The difference between DDQN and DQN:
- In DQN, the same network is used to select the best action and to estimate the value of that action. This can lead to an overoptimistic estimation of Q-values, which may result in suboptimal policies.
- DDQN decouples the action selection and action value estimation by using two separate networks: the online Q-network (with weights θ) and the target Q-network (with weights θ').
  - the online Q-network is used to select the best action, the target Q-network is used to estimate the value of that action
  - the target value computation in DDQN is as follows:
    - use the online Q to select the best action
    - use the target Q to estimate the value of taking this action
    - compute the target value using Bellman optimality with the target Q-network
  - the online Q network is updated as DQN, and the target Q-network is updated periodically by copying the weights from the online Q-network.
 

In [None]:
import jax
import jax.numpy as jnp
import flax.linen as nn
from flax import optim
import numpy as np
import gymnasium as gym
import random
from collections import deque
import matplotlib.pyplot as plt


In [None]:

class QNetwork(nn.Module):
    def setup(self):
        self.hidden = nn.Dense(64)
        self.output = nn.Dense(2)

    def __call__(self, x):
        x = nn.relu(self.hidden(x))
        return self.output(x)


In [None]:

class DDQNAgent:
    def __init__(self, state_size, action_size, learning_rate=1e-3, gamma=0.99, buffer_size=10000, batch_size=64,
                 update_target_every=200, epsilon_decay=0.995, epsilon_min=0.01):
        self.state_size = state_size
        self.action_size = action_size
        self.learning_rate = learning_rate
        self.gamma = gamma
        self.buffer_size = buffer_size
        self.batch_size = batch_size
        self.update_target_every = update_target_every
        self.epsilon_decay = epsilon_decay
        self.epsilon_min = epsilon_min

        self.epsilon = 1.0
        self.memory = deque(maxlen=buffer_size)
        self.steps = 0

        self.Q = QNetwork()
        self.target_Q = QNetwork()
        self.sync_target()

        self.optimizer = optim.Adam(learning_rate=learning_rate).create(self.Q)

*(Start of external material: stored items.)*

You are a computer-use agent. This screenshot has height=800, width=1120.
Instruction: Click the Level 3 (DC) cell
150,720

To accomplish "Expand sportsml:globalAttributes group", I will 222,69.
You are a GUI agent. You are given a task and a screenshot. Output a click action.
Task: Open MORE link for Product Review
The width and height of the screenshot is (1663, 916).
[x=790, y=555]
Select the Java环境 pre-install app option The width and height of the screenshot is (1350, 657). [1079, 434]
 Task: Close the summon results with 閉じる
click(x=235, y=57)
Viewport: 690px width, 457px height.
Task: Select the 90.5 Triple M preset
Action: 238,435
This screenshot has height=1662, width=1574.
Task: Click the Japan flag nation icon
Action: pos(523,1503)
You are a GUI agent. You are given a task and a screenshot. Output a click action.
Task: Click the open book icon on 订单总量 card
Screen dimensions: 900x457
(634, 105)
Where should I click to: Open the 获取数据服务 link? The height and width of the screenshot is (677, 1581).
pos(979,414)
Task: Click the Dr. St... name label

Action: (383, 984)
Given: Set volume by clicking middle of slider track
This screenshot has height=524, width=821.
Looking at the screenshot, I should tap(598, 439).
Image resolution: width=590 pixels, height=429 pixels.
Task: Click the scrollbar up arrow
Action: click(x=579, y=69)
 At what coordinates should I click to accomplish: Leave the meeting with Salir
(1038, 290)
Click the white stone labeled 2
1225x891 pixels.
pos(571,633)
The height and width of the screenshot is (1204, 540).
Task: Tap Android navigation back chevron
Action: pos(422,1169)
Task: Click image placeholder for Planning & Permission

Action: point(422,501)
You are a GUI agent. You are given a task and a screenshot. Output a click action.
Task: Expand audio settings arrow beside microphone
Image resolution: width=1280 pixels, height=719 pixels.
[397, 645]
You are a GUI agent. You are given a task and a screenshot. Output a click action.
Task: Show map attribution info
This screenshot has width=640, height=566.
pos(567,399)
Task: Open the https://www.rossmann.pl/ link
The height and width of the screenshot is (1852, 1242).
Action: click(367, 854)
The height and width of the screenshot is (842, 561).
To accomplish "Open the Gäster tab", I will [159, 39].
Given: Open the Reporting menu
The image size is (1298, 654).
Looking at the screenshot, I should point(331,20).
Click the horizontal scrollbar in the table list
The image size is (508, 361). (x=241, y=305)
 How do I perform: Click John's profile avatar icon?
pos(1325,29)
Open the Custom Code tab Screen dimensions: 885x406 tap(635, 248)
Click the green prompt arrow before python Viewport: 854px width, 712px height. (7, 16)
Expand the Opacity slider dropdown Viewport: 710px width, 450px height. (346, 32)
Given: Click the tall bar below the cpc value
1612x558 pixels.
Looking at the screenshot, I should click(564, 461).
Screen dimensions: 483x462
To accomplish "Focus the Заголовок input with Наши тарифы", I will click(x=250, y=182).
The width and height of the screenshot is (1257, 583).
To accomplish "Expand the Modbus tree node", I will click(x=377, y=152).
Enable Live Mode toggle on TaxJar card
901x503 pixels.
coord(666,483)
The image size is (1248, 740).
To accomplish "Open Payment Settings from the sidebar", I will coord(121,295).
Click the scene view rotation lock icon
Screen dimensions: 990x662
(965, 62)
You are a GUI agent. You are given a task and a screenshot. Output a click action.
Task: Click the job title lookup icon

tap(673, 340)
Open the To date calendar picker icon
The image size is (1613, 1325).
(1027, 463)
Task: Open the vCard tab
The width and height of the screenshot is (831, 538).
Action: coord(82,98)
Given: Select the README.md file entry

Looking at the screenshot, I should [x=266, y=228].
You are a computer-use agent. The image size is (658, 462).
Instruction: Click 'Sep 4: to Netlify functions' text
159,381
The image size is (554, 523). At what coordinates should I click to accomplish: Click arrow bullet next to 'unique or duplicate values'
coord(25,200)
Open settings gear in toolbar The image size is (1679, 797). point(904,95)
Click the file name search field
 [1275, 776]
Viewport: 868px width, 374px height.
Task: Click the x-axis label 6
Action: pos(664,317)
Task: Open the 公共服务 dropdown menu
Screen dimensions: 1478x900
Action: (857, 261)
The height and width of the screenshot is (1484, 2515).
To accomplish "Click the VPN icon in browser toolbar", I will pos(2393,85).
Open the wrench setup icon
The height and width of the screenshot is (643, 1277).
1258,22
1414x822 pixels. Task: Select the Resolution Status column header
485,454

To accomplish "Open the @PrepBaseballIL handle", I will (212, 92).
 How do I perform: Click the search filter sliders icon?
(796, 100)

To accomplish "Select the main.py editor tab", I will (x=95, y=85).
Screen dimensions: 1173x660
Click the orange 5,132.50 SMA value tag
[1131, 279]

    def remember(self, state, action, reward, next_state, done):
        self.memory.append((state, action, reward, next_state, done))

    def sync_target(self):
        self.target_Q = self.Q

    def act(self, state, apply_epsilon=True):
        if apply_epsilon and np.random.rand() <= self.epsilon:
            return np.random.randint(self.action_size)
        return jnp.argmax(self.Q(state))

    @jax.jit
    def forward_pass(self, params, state):
        return self.Q.apply(params, state)

    def replay(self):
        if len(self.memory) < self.batch_size:
            return

        minibatch = random.sample(self.memory, self.batch_size)

        states, actions, rewards, next_states, dones = zip(*minibatch)
        states = jnp.array(states)
        actions = jnp.array(actions)
        rewards = jnp.array(rewards)
        next_states = jnp.array(next_states)
        dones = jnp.array(dones)

        def loss_fn(params):
            # q values for individual action q(s,a)
            q_values = self.forward_pass(params, states)
            next_q_values = self.forward_pass(params, next_states)
            target_q_values = self.forward_pass(self.target_Q.params, next_states)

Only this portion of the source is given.